» Instructions for the task
Each entry is to be reproduced verbatim, and images are to be omitted.

[Data records Boundary: Start]

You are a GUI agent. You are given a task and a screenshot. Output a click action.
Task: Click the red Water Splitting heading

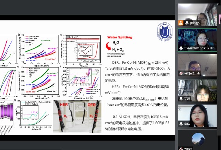tap(120, 37)
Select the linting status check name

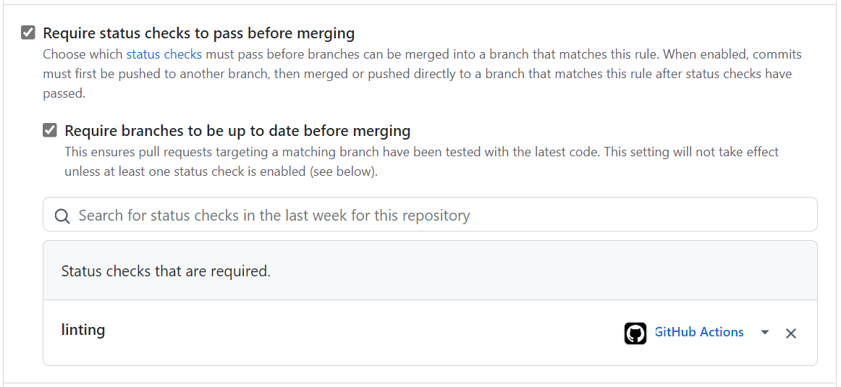[83, 330]
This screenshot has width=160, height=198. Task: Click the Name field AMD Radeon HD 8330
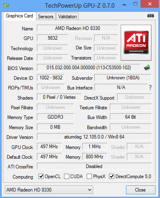[x=77, y=28]
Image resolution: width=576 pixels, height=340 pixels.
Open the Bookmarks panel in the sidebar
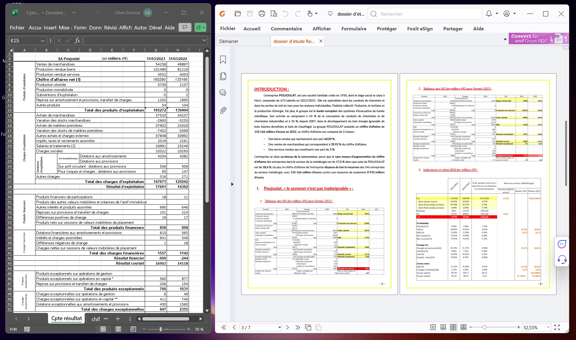coord(223,60)
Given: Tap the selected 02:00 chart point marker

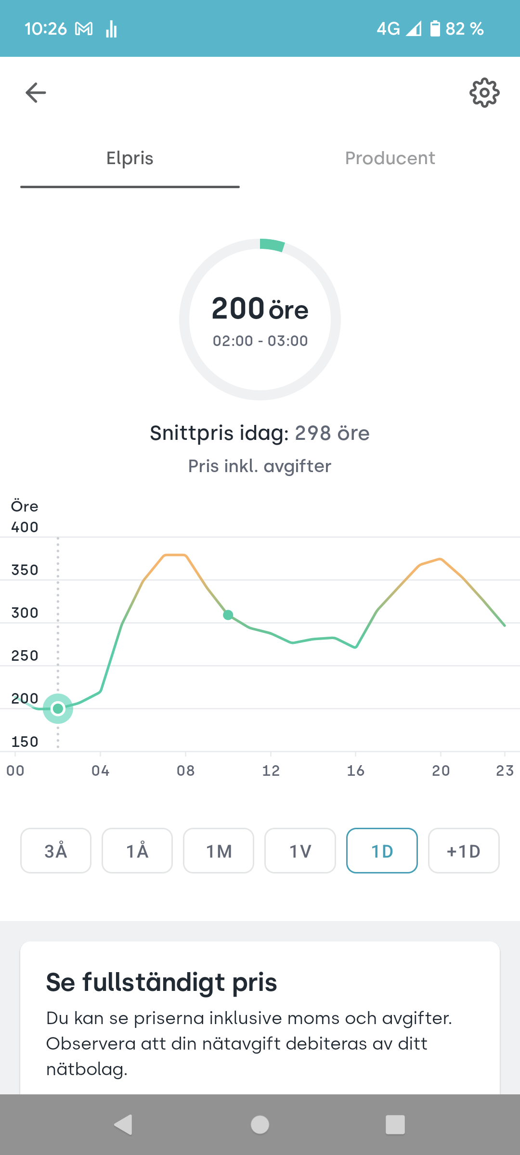Looking at the screenshot, I should coord(58,708).
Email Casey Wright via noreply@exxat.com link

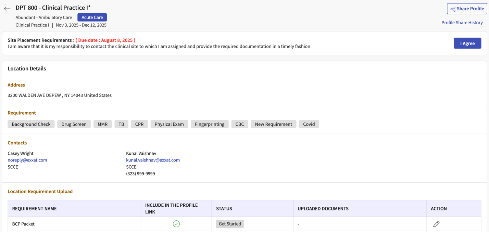click(x=27, y=160)
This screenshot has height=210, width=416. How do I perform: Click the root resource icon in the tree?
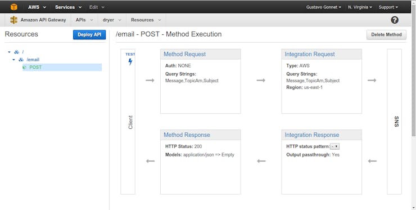coord(17,52)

[Data records Boundary: End]

» Result
You are a GUI agent. You are given a task and a screenshot. Output a click action.
Task: Click the red Water Splitting heading

tap(120, 37)
Select the linting status check name

[83, 330]
This screenshot has width=160, height=198. Task: Click the Name field AMD Radeon HD 8330
[x=77, y=28]
Image resolution: width=576 pixels, height=340 pixels.
Open the Bookmarks panel in the sidebar
coord(223,60)
Given: Tap the selected 02:00 chart point marker

Looking at the screenshot, I should coord(58,708).
Email Casey Wright via noreply@exxat.com link

click(x=27, y=160)
This screenshot has height=210, width=416. How do I perform: Click the root resource icon in the tree?
coord(17,52)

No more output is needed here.